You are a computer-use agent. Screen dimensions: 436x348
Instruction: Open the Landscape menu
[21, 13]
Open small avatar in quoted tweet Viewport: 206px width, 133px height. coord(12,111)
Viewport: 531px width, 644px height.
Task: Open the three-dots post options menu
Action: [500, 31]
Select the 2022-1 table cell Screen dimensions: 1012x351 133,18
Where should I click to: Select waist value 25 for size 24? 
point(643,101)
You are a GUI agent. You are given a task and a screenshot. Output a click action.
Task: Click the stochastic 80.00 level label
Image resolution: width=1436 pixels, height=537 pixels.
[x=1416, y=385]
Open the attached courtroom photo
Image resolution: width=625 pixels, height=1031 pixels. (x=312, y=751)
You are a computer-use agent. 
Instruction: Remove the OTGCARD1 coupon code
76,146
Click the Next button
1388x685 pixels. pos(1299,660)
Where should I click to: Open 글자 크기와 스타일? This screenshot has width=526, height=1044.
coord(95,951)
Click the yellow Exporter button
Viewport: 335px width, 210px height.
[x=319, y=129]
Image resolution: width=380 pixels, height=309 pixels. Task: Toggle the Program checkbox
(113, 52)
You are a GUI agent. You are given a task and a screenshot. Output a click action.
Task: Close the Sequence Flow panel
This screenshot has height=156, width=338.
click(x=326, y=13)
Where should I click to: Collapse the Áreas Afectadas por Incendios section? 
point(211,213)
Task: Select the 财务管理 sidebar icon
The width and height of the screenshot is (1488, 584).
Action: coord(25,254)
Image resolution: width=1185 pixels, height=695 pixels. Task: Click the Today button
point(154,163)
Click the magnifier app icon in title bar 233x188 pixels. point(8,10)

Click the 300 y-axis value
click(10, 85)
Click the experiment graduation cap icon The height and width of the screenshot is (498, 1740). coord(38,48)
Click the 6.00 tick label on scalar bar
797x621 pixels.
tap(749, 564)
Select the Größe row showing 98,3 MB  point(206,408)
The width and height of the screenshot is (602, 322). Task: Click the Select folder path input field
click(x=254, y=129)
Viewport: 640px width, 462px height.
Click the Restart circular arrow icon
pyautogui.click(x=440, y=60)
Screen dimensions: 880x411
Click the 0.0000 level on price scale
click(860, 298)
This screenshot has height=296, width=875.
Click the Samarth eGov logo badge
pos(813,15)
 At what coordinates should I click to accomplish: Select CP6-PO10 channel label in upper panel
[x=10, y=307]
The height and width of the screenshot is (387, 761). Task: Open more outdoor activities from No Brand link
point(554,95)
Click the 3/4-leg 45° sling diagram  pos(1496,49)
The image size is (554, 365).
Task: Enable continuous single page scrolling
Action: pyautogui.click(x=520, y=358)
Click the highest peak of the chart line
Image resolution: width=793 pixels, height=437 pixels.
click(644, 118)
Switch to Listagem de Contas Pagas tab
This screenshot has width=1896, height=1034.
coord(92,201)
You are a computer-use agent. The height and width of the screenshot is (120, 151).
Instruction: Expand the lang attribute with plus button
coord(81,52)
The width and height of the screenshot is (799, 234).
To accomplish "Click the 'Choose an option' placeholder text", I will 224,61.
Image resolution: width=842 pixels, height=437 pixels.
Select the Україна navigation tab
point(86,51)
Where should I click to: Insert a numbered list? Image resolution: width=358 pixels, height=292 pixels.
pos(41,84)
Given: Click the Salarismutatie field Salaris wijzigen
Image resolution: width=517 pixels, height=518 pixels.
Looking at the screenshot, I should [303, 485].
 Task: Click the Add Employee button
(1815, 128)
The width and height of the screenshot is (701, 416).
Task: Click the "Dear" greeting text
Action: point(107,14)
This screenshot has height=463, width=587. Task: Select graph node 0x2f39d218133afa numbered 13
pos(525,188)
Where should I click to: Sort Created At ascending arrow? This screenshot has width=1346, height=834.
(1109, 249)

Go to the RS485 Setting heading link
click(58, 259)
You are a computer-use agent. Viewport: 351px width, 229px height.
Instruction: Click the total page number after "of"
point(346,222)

> _Your task_:
Copy the lines of the entries above that mention "dimensions".

> _Answer to this task_:
You are a computer-use agent. Screen dimensions: 436x348
Select the 2022-1 table cell Screen dimensions: 1012x351 133,18
Screen dimensions: 880x411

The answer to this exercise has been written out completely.